In the meantime, a rather peculiar and contradicting story seems to have taken place. Back in the time when Petros (the Original) was still alive and well, it is said that he decided to take a short trip to the neighbouring island of Tinos – the skeptics claim that he was actually... kidnapped by some residents of Tinos who grew envious of the bird's tourist attraction value! However it happened, Tineans were delighted. But the Mykoneans could not just surrender their mascot! They demanded the bird to be returned and after there were blatantly refused, they even went as far as to involve the Prefect of Cyclades as a referee! The matter was finally settled in favour of Mykonos, and Petros was safely returned.
Still shocked by the sudden – even if brief – absence of Petros, the Mykoneans were desperate to find a ready substitute. Around the same time, another male pelican had been found in another neighbouring island, Andros. The Mykoneans asked to adopt him, and the people in Andros agreed. This one was named Demos, and for some time became Petros' stand-in for the island's promotion abroad: reportedly, he even went as far as the U.S. to advertise Mykonos...
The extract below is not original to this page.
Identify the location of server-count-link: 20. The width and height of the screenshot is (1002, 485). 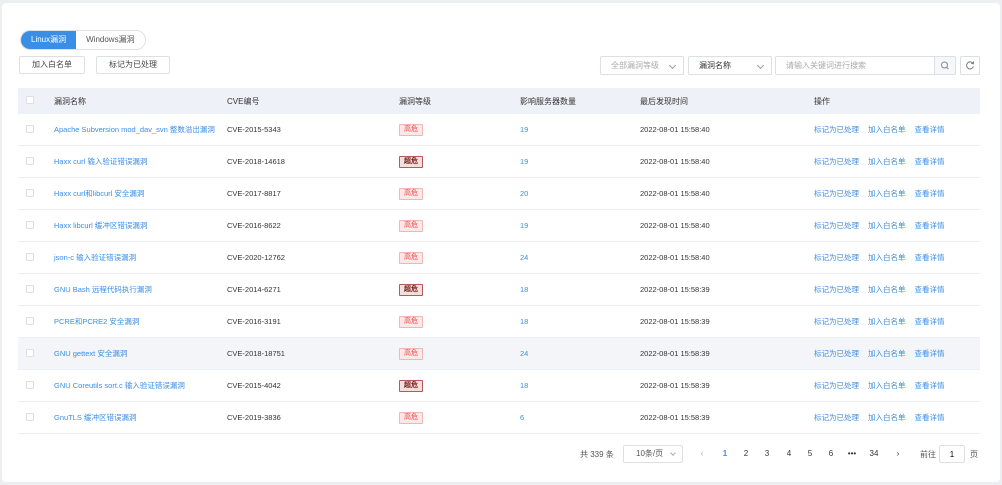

The official Petros II was another male pelican sent over by the Hamburg Zoo, after Petros I flew the co-op in 1985. Ten years later, one more young male bird landed wounded on the island and remained there to keep the others company. His name was Nicholas. In 2013, Mykonos was shocked again with the news that another one of their pelicans had been run over by a car: this time it was a female bird named Georgia... Many birds seem to have come and gone, enjoying the fish, the weather and the tourists' affections. Although most of them have their own names, one is always picked to retain the title of Petros and make sure that Mykonos is never left without its mascot.
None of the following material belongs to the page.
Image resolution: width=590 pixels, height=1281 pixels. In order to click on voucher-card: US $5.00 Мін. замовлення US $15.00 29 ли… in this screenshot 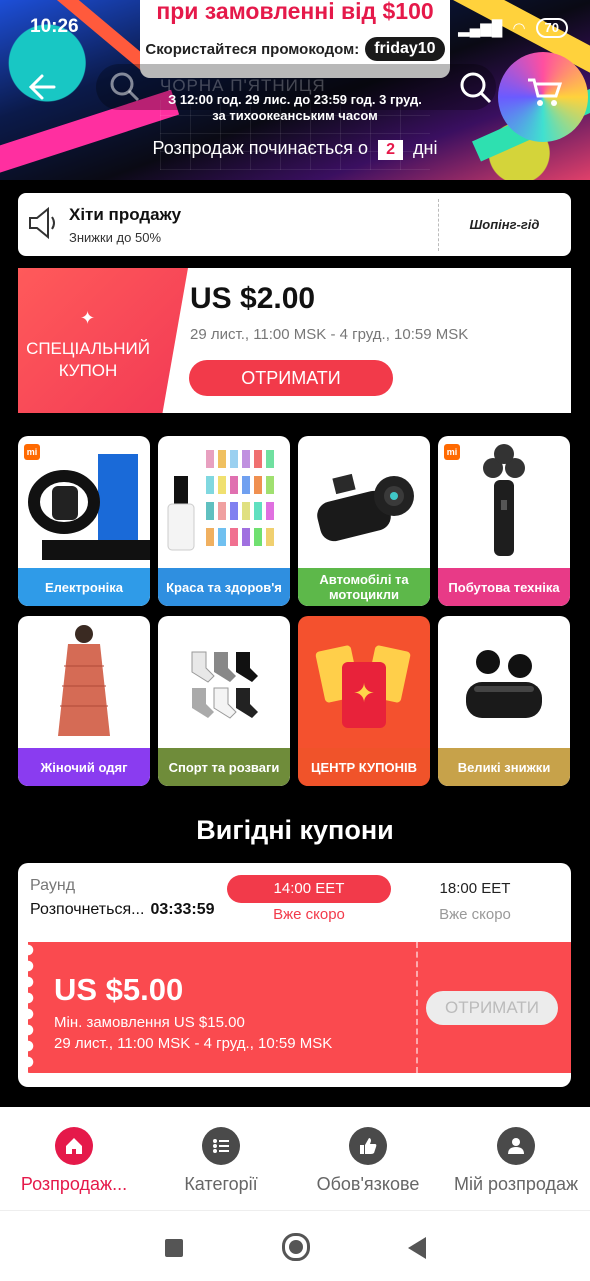, I will do `click(222, 1008)`.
- If you happen to meet one of them, here are some handy tips:
- You may pet the pelican, but only briefly.
- You may feed them fish, but they are well mannered: they only eat out of your hand, they won't pick up anything off the ground!
- Under no circumstances should you give them alcohol! As an unfortunate incident with another pet bird in Chania (Crete) has taught us, pelicans cannot hold their liquor. It can be potentially lethal to them!